Typische Problemfälle und wie das Harvard-Konzept hilft
Das Harvard-Konzept ist flexibel einsetzbar. Hier einige typische Unternehmenssituationen, in denen die Methode ihre Stärken zeigt:
Verhandlungen im Einkauf
Preisverhandlungen mit Lieferanten verlaufen oft nach dem Schema „Höchstforderung gegen Minimalangebot“. Dabei bleiben viele Möglichkeiten ungenutzt. Das Harvard-Prinzip fordert dich auf, die Interessen beider Seiten zu klären.
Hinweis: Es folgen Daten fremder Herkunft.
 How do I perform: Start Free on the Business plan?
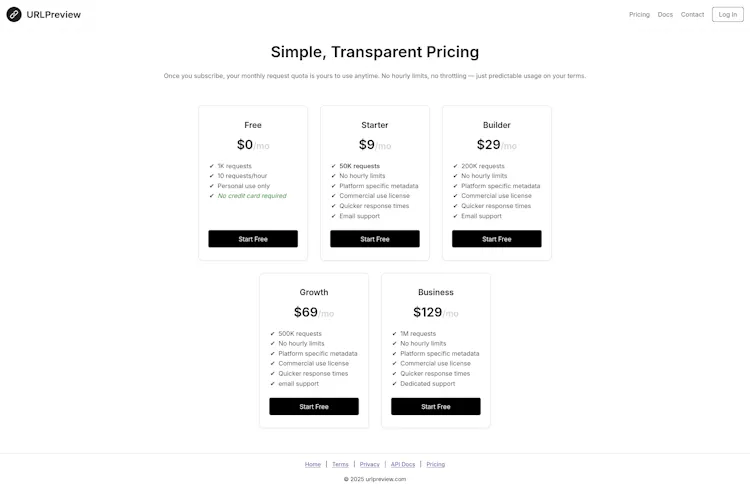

Dein Ziel im Einkauf könnte sein, Kosten zu reduzieren. Das Ziel des Lieferanten könnte Planungssicherheit sein. Daraus ergeben sich neue Ansätze wie Mengenrabatte bei längerer Vertragsbindung oder gemeinsame Prozessoptimierungen zur Kostensenkung. Objektive Kriterien wie aktuelle Marktpreise oder Branchenstatistiken können helfen, den Rahmen für faire Angebote zu setzen.
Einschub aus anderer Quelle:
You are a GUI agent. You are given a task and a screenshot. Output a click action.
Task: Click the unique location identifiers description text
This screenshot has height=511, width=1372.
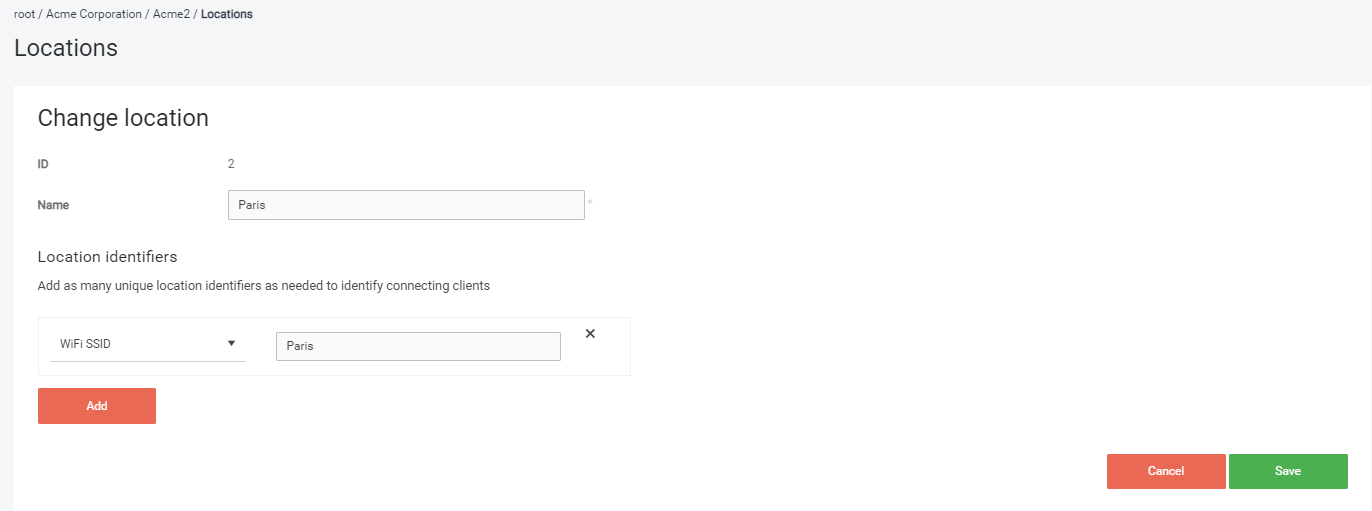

Konflikte zwischen Abteilungen
Wenn zwei Abteilungen um begrenzte Ressourcen konkurrieren, entstehen schnell Spannungen. Das Harvard-Konzept lenkt den Blick auf gemeinsame Ziele, zum Beispiel die erfolgreiche Umsetzung eines Projekts oder die Kundenzufriedenheit. Durch offenes Ansprechen der Interessen lassen sich Synergieeffekte identifizieren, die beiden Seiten helfen. Gemeinsame Budgets oder geteilte Ressourcen können hier eine Lösung sein – abgesichert durch transparente Kriterien für die Verteilung.
Mitarbeiter- und Gehaltsgespräche
In Gehaltsverhandlungen prallen oft starre Positionen aufeinander. Mit dem Harvard-Ansatz gehst du den nächsten Schritt und fragst: Warum ist dem oder der Mitarbeitenden eine Erhöhung wichtig? Geht es um Anerkennung, Lebenshaltungskosten oder Entwicklungsmöglichkeiten?
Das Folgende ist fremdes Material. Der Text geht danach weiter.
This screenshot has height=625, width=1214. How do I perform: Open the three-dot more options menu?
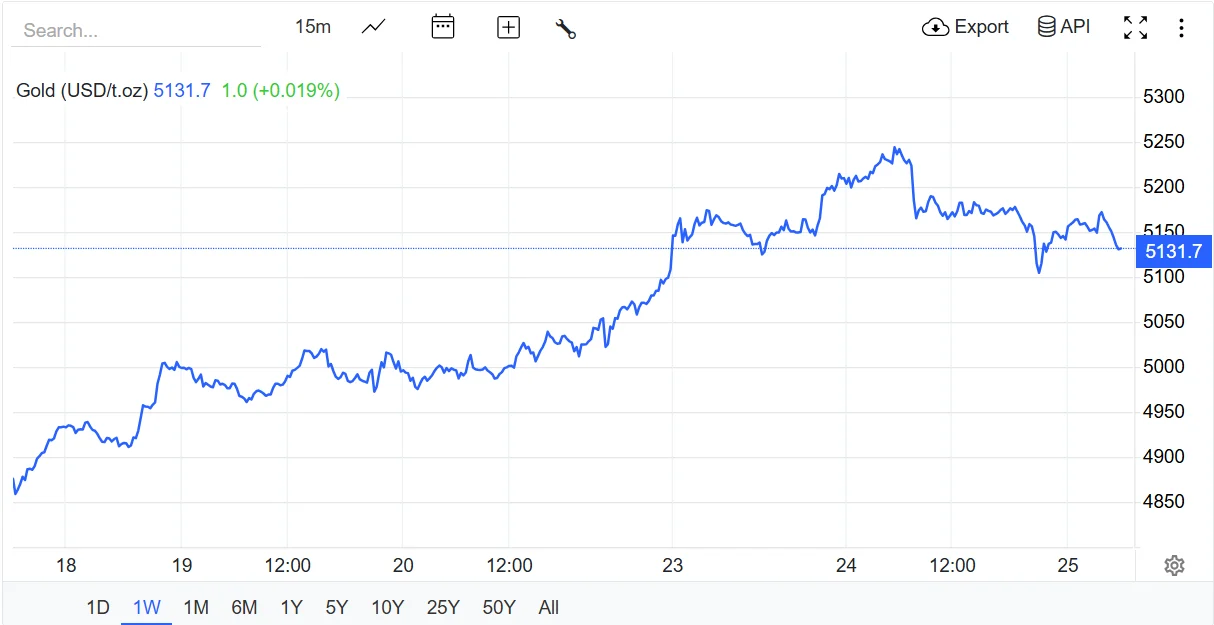[1181, 27]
Anhand dieser Informationen lassen sich alternative Angebote erarbeiten, etwa zusätzliche Urlaubstage, flexible Arbeitszeiten, Fortbildungen oder neue Verantwortungsbereiche. So bleibt die Verhandlung konstruktiv und beide Seiten können mit dem Ergebnis zufrieden sein.
Best Practices für die Umsetzung im Alltag
Damit das Harvard-Konzept seine volle Wirkung entfaltet, solltest du dich gut vorbereiten und bewusst auf die Gesprächsführung achten:
- Gründliche Vorbereitung: Analysiere deine eigenen Interessen und die der Gegenseite. Überlege dir vorab deine BATNA und sammele relevante Informationen.
- Klare Kommunikation: Stelle offene Fragen, höre aktiv zu und fasse Gesagtes zusammen. Das zeigt Interesse und verhindert Missverständnisse.
- Gemeinsame Lösungsentwicklung: Leite einen offenen Ideenfindungsprozess an, ohne sofort zu bewerten. Halte den Fokus auf den Interessen.
- Nachbereitung: Dokumentiere die Ergebnisse, kläre offene Punkte und pflege die Beziehung zur anderen Partei.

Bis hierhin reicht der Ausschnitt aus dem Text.